Again and again, her cussed braveness is recompensed with one thing past magnificence, past gladness — a rush of pure being:
Once I get up to eternity I’d want it to be similar to this: beneath a venerable cottonwood simply leafing out, daylight sliding down the canyon wall, the tender rustle of dried cottonwood leaves on the bottom, a canyon wren caroling, after which the silence of an April morning.
Eternity, nonetheless, is all the time menaced by entropy — Zwinger finds herself attempting to reconcile the traditional Indian cultures embedded within the canyons with the oil drilling now scarring the face of the mountain with the pockmarks of so-called civilization. She wonders:
Will those that come after me know what it’s prefer to get up in certainly one of these canyons, hear the tentative murmurs and scratchings, really feel the sixth singing sense of quickening heartbeat of hunted and searching, of life that shuttles and scuttles and plods and leaps, leaving tracks to inform who went the place and typically why, and the wind erasing them in order that it is just the cool sand that one ever remembers?

However one does keep in mind, for such locations embed themselves within the marrow of reminiscence, grow to be a part of figuring out ourselves, a map to the terra incognita of who and what we’re. As she prepares to go away the canyons, she displays on what these austere rocks have taught her about being alive:
Darkness comes so softly now. The cliffs appear to retain the final gentle of day as they preserve the warmth of the solar and provides it again at night time. The willows are in silhouette however rose and tan and grey nonetheless glow on the cliffs, silver nonetheless shimmers on the river. Stars seem slowly, solely the brilliant tones, after which galaxies of flights flood this clamshell-horizoned sky.

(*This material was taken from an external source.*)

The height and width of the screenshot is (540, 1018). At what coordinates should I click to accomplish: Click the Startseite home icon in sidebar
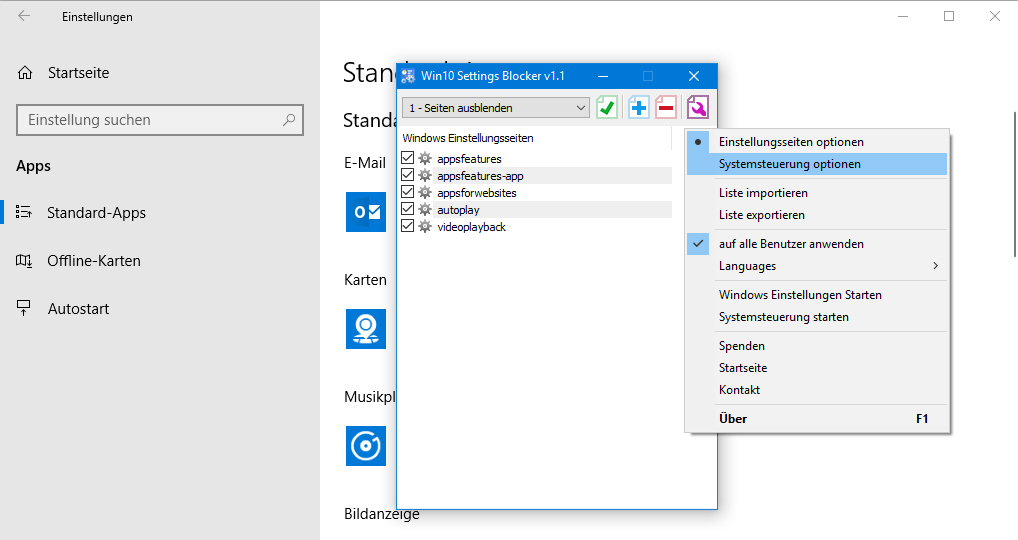click(25, 73)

I don’t assume I’ve ever sat and watched for therefore lengthy, hypnotized with the splendor of this time, this place, this sense of being. It is sufficient to know why I got here right here: to breathe within the solitude and the silence. I merely settle for what I’ve been studying in these canyons, discovering assets I didn’t know I had, stretching, accepting that there are occasions when one has no choices, and I sit right here in peace due to that. I do know that I’ll by no means be content material with out danger and problem and the chance to fail, to know ache, the possibility to check my endurance, unwrap my horizons, know bodily stress and the blinding satisfaction of coming by way of. If the associated fee is nice, the rewards are higher. And I sit right here in peace due to that.
In a sentiment evocative of Willa Cather’s splendid definition of happiness as being “dissolved into one thing full and nice,” Zwinger provides:
After which, in that star-dark lightness, I shake open my sleeping bag and stretch out to observe the celebrities. A parure of ten stars lies in exact alignment in opposition to the eggshell curve of the canyon wall. They stand time nonetheless, in poised perfection, earlier than wheeling on to different appointments.
Within the quiet, the air is singing.